# Why I shoot fingers



## jakeemt (Oct 25, 2012)

I started with trad bows (still use them) and never could get used to a release when I shot friends compounds. So I decided when I got a finger how I would just stick with what I know. I shoot mine with fingers, nap center rest, and an SRF sight for DAS recurves.


----------



## Paul68 (Jul 20, 2012)

Age, probably. Grew up shooting fingers, before the hinge and releases became the norm. I'm usually wary of things that take something simple and make it complex (real advancements go the opposite direction). I'm honestly not judging those who shoot releases, to each their own, but if I wanted to pull a trigger I'll get out the shotguns. Finger shooting is like an old school pilot flying by the seat of their pants - by feel. It keeps you closer to the process. Again, we're all one big group of archers, and a fine lot of men and women. The only time I become tribal is with cross-guns.


----------



## w8indq (Dec 9, 2013)

I'm a younger guy (33) and I got bored with move able sights and release, I could stack arrows on top of each other all day long at 60y by taking all the gear off its brought the fun and challenge back into it for me, I shot my barebow pb a month or so ago with a new to me oneida black eagle with a 370/400 only dedicated myself to shooting barebow at the start of the year

Sent from my SM-G925I using Tapatalk


----------



## Windrover (Jan 6, 2012)

Although I don't personally suffer from target panic, there is a certain tension in shooting a release. I find finger style relaxing, but then have been shooting with fingers long time. If you have the skill then why not use it.


----------



## pilotmill (Dec 10, 2008)

I got hooked on barebow recurve and just took it to the compound. I love the stringwalking and tuning compounds, I find it very relaxing. Now that I am older I can still shoot a field round and not have my shoulder hurting. My goals are to shoot some the old scores posted years ago, still a long to go. I love playing with the older wheel bows that just shoot so smooth.


----------



## AJ the TP Guru (Jul 29, 2011)

You finger guys are getting rarer and rarer. Thinking I've run across only 2-3 of you in the last year whereas five years ago, I talked with at least a dozen. Thinking it's due to how short compounds have gotten, making fingers more problematic.


----------



## riverboat (Nov 24, 2007)

I just love the feel of my fingers on the string. It makes me feel connected to the bow in a much more intense way then I get with a release. Also, if I'm hunting, a release is one more thing that can break down. If my fingers don't work, I've got way more pressing issues. I've tried releases and skinny carbon arrows and like the Stones said "I can't get no satisfaction". I guess I'll shoot aluminum and fingers as long as I can still draw my bow.


----------



## socalserf (Jun 28, 2016)

I admire modern gear and what some people can do with it.
But I like simple and low tec.


----------



## big cypress (Jul 31, 2006)

i've shot fingers [ with some non-shooting breaks] for the last 70 years and have zero interest in a release . my target panic is basically ''drive by shooting'' i'm so frustrated and ashamed that i've only shot 4 or 5 arrows in at least the last ten weeks [ or slightly longer] . like to shoot outside but have only shot at club a couple times in several years other than that it's in our basement .


----------



## AKDoug (Aug 27, 2003)

big cypress said:


> i've shot fingers [ with some non-shooting breaks] for the last 70 years and have zero interest in a release . my target panic is basically ''drive by shooting'' i'm so frustrated and ashamed that i've only shot 4 or 5 arrows in at least the last ten weeks [ or slightly longer] . like to shoot outside but have only shot at club a couple times in several years other than that it's in our basement .

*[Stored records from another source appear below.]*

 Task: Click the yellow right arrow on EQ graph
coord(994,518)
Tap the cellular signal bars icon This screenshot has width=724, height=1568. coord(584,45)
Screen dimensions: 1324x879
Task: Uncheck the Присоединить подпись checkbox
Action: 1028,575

I developed my first round of TP while shooting fingers back in the 80's. I cured it the same way many folks cure it with a release. Blank bale with my eyes close for over a month. Just feel what a good shot feels like. Slowly re-introduce aiming at short distances (5 yards or so), draw the bow and don't fire a shot. Then slowly start shooting arrows at that same short distance, then work your way back ,two yards at a time, to longer distances once you are shooting to the best of your ability at the short distance.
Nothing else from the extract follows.